I had to take the whole drive mechanism apart to figure out the problem. You don’t (most likely)… just keep reading. What happens is that the flap becomes disengaged from the internal mechanism. The cartridge can’t seat properly, so it can’t spin, so the drive can’t operate, and flashes the code.
The solution is to re-engage the flap with the mechanism. The flap snaps onto the mechanism at this point, looking like this when it is properly connected:
I re-snapped the flap with the whole mechanism apart, so i can’t provide specifics regarding exactly how and what to hold to get the thing snapped back together. Use the photo and your mechanical intuition.
Many of you are probably quite interested in this. Many of you are about to be sorely disappointed: I have not tried my MCD 540S on an OS X system. Short answer: i don’t need to… i have a bunch of beige Vintage Macs with built-in SCSI, OS 9, and conversion support to newer formats/OS X Macs via modern communications busses (FireWire, USB, Ethernet).
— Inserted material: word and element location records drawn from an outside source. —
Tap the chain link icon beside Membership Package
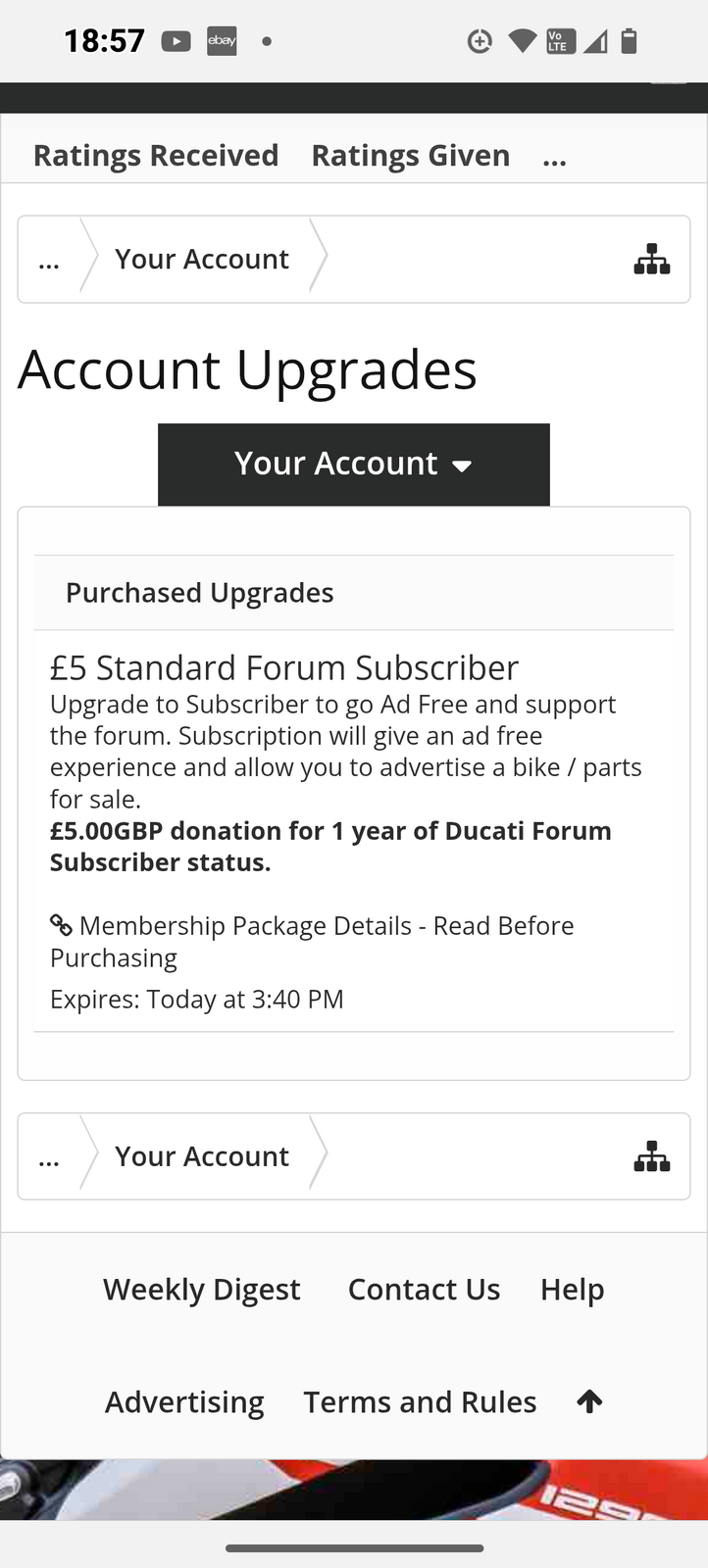The width and height of the screenshot is (708, 1568). 61,925
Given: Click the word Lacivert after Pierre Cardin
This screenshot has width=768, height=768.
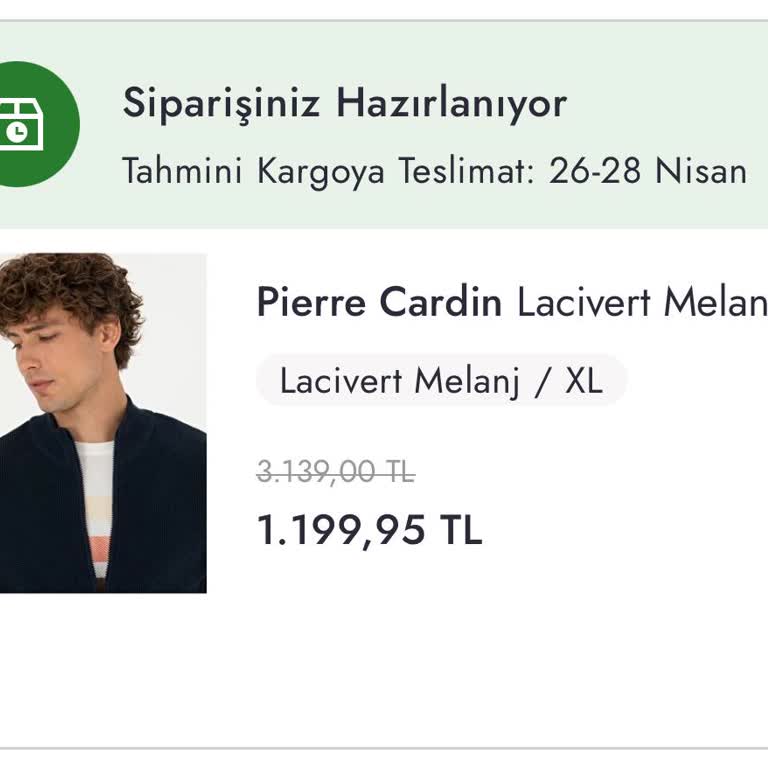Looking at the screenshot, I should pyautogui.click(x=584, y=302).
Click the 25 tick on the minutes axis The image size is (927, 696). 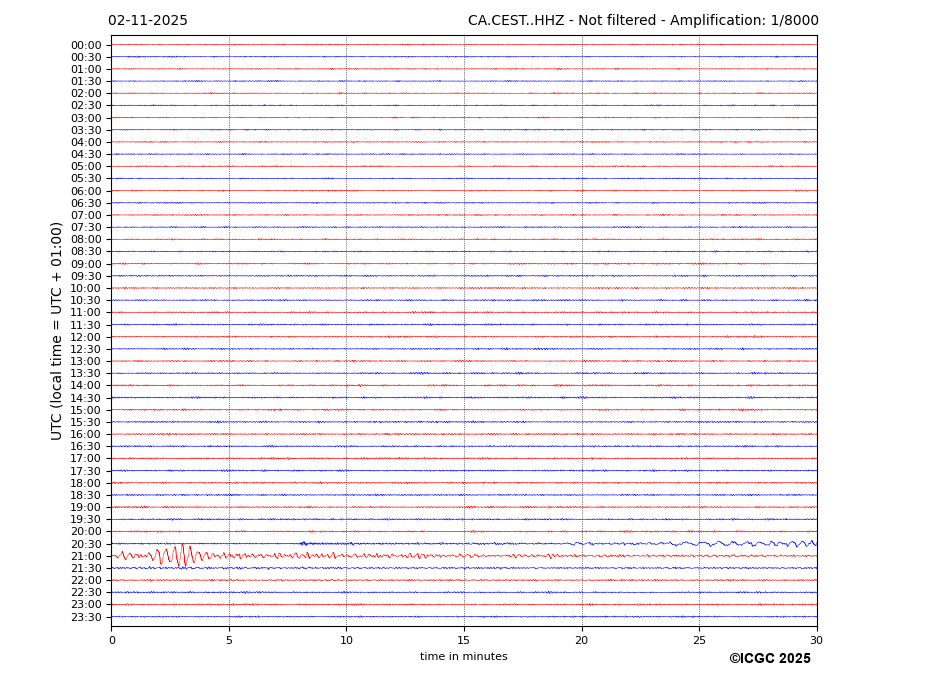coord(699,640)
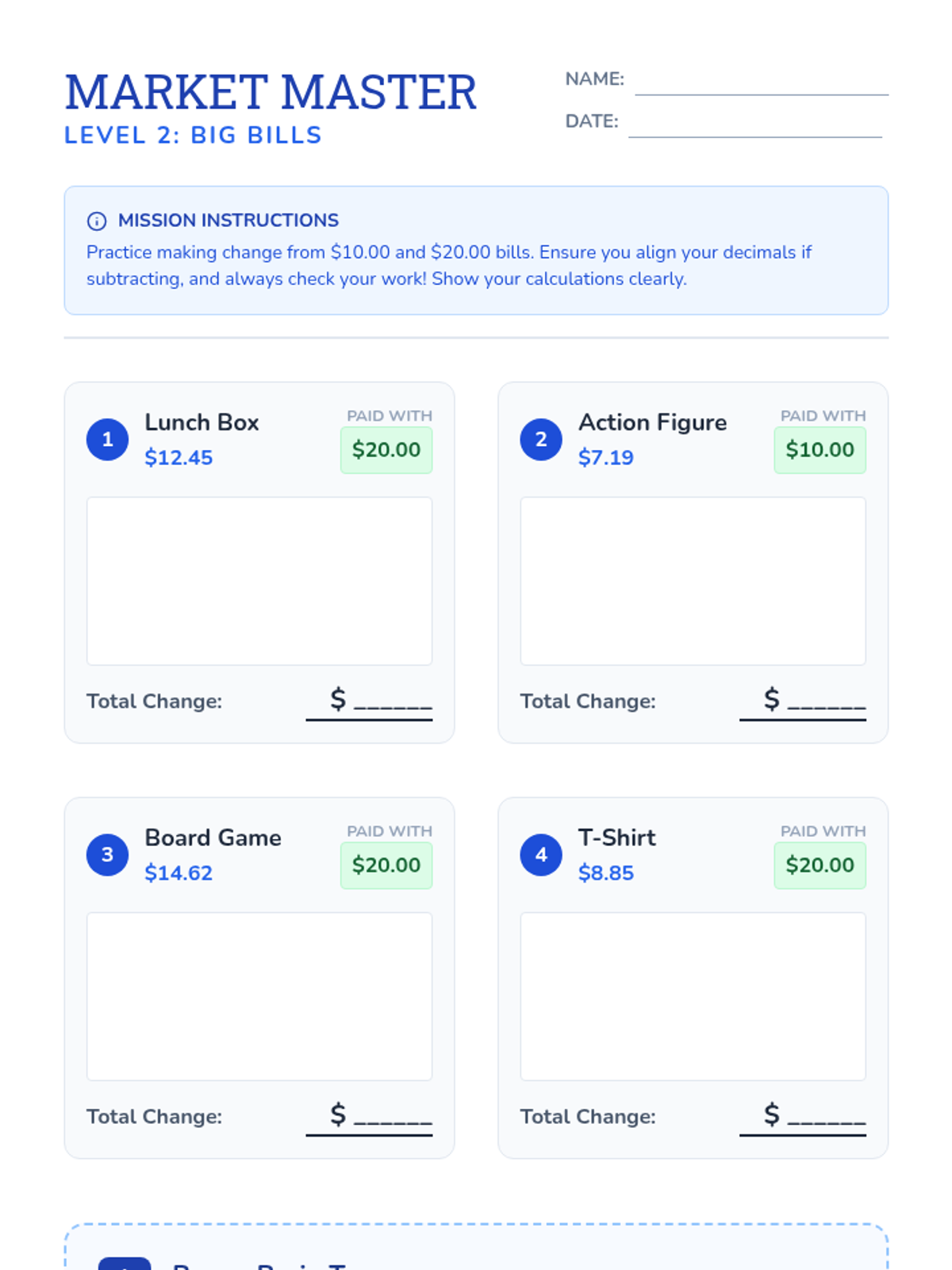The height and width of the screenshot is (1270, 952).
Task: Click the Action Figure $10.00 paid badge
Action: (x=820, y=450)
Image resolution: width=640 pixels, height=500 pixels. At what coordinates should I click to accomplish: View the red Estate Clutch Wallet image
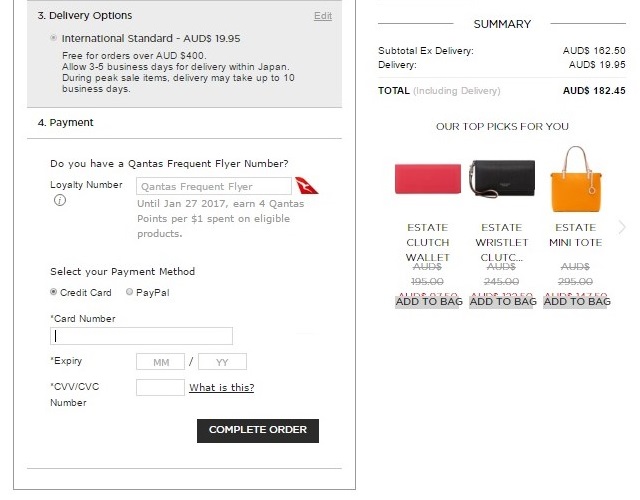(x=428, y=179)
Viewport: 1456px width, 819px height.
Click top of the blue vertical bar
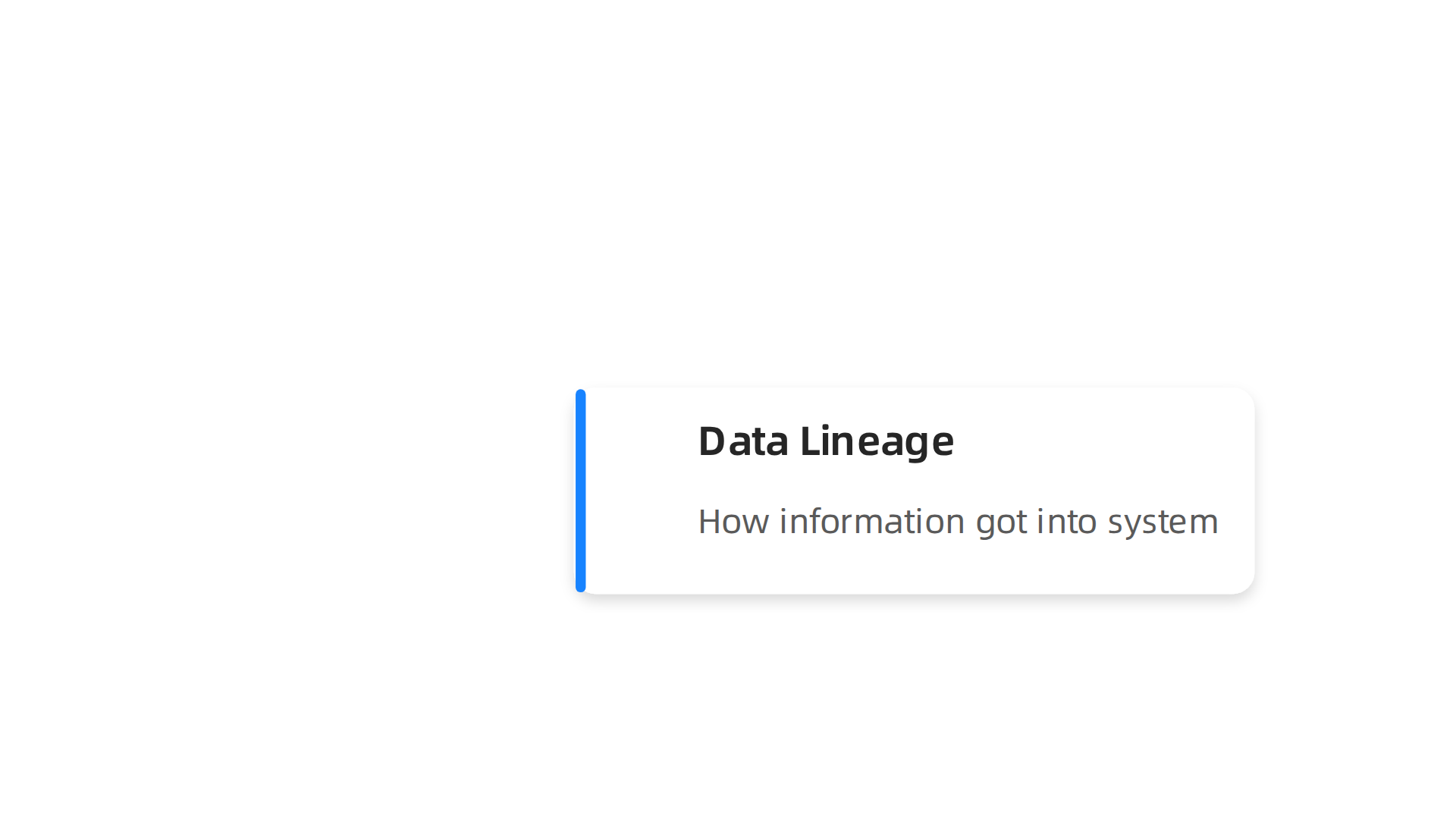pos(581,396)
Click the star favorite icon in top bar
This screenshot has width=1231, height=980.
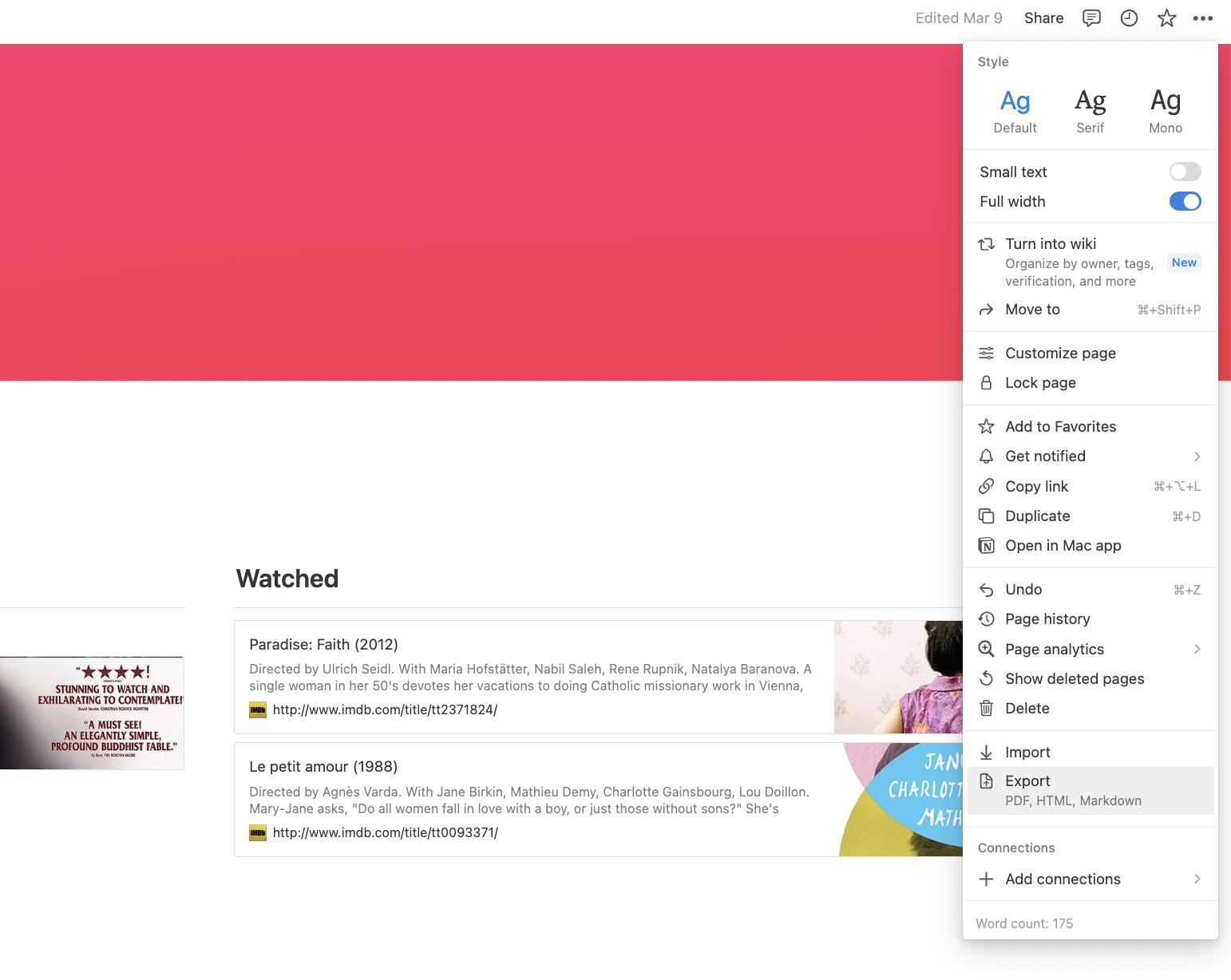pos(1166,18)
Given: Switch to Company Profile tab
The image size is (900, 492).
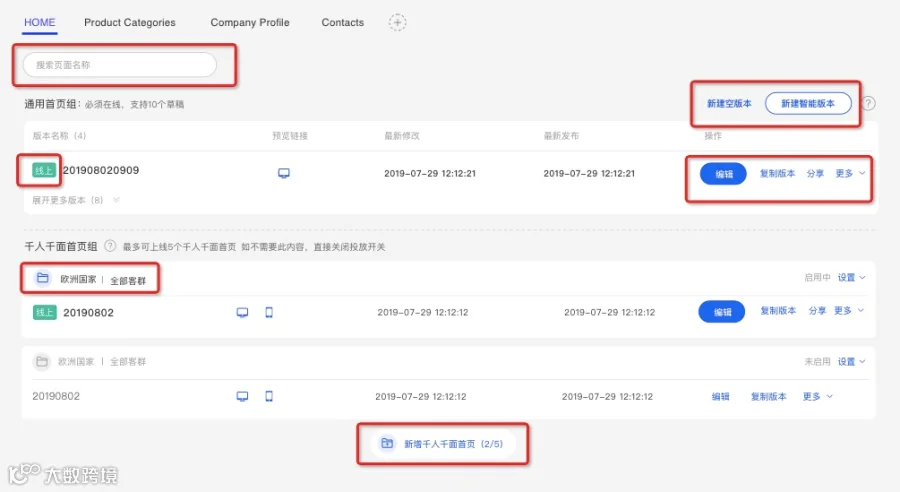Looking at the screenshot, I should 250,22.
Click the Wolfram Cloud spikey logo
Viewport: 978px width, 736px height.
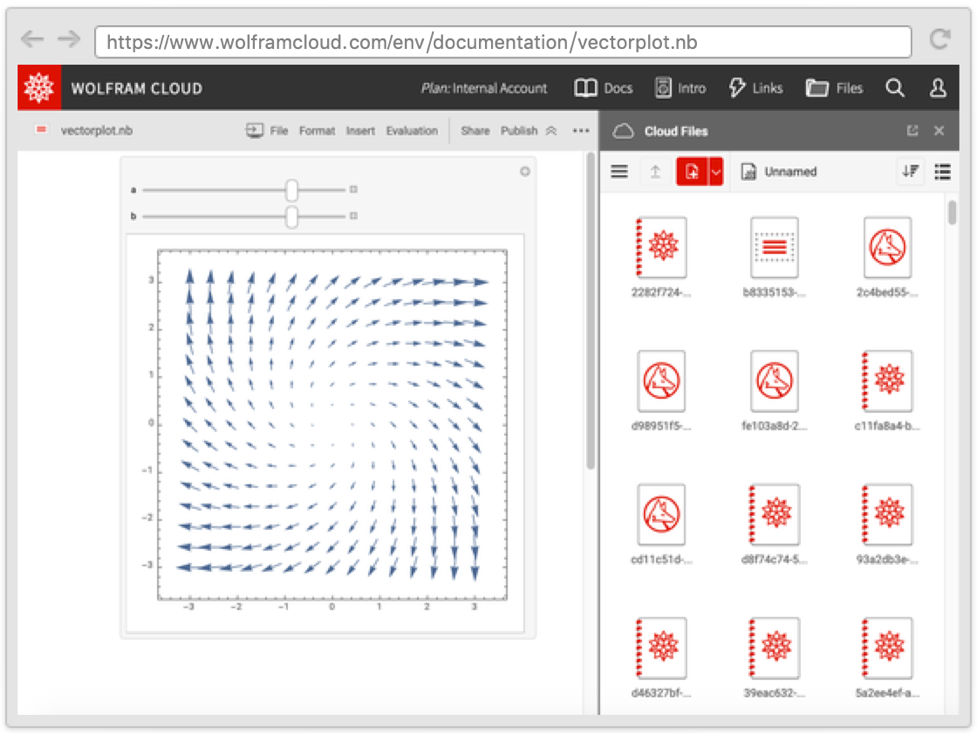pos(39,88)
Given the obscurity of these drives (at least in the U.S., where Apple is based) and their short existence as currently-sold items in the marketplace, i highly doubt that they can be made to work with OS X. But i didn’t try, so i don’t really know.
There’s more discussion of this situation generally at the end of the Standard Vintage Mac Removable Mass Storage Device Driver Operation article, in the section Vintage Removable Mass Storage Drives On OS X Macs.
Know something about the Nomai MCD 540S that isn’t generally out there on the public Internet, that others may want to know? Feel like sharing it, for possible inclusion on this page, to help others (credit to you or not as you wish)? Let me know. I’ll consider questions, yet what’s already here is pretty much all i know. If you catch me in a good mood and willing to spend the time, i might even try testing something that’s vexing you, if i have all the materials.
[1] Some information in this paragraph comes from the 1995 TidBITS article Apple Expo in Paris.